WHAT YOU HAVE TO DO
In the records that follow, find each line containing "legend" and copy it.

INPUT DATA
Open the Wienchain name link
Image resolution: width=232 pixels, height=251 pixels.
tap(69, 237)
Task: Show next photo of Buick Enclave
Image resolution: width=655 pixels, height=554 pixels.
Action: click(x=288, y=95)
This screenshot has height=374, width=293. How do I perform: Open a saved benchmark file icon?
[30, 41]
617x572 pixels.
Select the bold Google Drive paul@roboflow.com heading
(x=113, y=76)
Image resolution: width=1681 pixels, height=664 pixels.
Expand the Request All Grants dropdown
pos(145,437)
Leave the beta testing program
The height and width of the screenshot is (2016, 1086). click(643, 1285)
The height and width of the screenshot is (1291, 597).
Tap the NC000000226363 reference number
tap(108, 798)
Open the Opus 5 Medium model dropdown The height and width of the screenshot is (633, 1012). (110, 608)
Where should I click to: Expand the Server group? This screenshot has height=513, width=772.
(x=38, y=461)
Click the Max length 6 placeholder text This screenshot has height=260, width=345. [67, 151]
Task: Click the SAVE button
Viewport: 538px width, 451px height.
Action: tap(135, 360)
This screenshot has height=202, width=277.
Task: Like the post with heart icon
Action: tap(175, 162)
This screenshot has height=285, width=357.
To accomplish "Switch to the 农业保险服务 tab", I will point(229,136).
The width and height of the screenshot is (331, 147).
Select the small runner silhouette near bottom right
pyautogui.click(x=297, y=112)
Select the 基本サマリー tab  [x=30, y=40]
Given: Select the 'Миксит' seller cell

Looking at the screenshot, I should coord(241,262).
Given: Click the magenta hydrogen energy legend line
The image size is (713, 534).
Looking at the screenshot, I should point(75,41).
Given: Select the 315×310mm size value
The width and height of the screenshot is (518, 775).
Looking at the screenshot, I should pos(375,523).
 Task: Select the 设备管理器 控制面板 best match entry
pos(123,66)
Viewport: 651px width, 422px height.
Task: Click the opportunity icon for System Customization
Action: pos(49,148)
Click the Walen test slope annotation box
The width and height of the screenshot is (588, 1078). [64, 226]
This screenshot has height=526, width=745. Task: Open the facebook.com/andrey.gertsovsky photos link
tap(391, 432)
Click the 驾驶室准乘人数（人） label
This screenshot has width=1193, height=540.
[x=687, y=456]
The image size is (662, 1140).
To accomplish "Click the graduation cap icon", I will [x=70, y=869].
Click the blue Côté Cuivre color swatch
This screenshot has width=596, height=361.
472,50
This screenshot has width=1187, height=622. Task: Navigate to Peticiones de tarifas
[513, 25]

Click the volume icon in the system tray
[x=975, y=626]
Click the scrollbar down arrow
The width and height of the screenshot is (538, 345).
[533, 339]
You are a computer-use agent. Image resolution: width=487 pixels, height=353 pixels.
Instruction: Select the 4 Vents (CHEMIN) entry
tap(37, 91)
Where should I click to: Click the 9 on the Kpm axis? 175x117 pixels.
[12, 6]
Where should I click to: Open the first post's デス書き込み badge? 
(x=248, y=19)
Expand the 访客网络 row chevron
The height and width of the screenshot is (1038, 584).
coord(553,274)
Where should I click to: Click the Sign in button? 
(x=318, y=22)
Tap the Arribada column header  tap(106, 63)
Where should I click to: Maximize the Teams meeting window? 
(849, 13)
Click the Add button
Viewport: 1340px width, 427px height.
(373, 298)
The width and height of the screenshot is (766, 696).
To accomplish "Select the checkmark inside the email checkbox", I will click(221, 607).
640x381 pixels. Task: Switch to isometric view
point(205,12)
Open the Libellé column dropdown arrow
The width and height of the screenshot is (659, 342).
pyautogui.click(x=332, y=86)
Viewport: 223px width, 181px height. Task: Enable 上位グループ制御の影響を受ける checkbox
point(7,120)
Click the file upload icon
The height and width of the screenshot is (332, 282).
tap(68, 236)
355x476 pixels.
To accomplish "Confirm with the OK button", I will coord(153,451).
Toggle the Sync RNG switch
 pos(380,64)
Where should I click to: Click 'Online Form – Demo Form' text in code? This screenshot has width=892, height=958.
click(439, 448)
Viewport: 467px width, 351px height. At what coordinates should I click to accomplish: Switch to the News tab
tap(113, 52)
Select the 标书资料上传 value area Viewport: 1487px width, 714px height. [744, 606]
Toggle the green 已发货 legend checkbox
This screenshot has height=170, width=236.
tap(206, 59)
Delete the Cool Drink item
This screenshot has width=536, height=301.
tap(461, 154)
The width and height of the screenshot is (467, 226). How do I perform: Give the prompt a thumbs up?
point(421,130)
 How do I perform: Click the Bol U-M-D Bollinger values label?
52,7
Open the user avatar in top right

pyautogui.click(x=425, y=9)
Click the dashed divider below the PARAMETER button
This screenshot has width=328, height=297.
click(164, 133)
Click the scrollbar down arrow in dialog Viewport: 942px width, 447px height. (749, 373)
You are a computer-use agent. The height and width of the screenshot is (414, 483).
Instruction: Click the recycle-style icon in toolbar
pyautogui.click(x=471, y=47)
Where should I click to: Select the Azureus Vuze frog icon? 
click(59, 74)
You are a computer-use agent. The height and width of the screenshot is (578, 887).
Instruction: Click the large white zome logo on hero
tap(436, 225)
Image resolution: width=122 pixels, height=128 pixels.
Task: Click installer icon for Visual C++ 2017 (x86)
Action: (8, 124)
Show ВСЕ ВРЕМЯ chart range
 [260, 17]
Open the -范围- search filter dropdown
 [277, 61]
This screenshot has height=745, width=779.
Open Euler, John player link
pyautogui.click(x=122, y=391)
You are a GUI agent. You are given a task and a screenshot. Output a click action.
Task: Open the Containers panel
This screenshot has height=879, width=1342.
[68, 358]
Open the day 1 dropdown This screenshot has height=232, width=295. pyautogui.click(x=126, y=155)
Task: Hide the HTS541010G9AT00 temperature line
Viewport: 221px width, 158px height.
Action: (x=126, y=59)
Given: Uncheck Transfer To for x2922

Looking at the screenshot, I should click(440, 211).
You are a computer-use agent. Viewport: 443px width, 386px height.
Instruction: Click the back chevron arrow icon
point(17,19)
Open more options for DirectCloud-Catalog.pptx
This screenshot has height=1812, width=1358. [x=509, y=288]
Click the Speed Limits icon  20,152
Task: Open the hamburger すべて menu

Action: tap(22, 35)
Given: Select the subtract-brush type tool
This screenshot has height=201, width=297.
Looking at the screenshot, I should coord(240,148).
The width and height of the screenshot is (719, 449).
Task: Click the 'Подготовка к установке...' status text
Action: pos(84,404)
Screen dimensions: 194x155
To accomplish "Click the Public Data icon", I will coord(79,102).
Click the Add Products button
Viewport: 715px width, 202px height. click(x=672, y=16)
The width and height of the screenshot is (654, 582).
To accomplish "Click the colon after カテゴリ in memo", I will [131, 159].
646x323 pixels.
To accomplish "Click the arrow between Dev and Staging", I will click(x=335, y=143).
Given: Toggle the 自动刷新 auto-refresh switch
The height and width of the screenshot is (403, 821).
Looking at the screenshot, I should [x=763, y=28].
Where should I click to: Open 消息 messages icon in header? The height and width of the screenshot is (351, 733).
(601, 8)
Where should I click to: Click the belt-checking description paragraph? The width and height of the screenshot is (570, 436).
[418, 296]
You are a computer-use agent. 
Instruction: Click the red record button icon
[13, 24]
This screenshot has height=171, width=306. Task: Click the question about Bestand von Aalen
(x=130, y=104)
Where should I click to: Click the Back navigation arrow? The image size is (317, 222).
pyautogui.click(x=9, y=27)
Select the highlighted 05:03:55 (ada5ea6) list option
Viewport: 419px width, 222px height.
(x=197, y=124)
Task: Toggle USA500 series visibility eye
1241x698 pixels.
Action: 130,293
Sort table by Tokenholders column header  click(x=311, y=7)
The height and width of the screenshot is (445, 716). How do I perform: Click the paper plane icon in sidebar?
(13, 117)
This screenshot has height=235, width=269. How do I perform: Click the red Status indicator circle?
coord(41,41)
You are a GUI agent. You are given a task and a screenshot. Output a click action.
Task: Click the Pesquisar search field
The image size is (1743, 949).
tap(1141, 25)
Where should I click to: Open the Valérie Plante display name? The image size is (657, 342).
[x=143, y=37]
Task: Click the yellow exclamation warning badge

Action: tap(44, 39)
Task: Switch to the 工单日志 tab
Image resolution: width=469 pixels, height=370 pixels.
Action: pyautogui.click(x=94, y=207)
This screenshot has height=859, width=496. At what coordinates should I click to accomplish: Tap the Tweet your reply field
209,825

ANSWER SECTION
Given: Click the magenta hydrogen energy legend line
Toggle the green 已发货 legend checkbox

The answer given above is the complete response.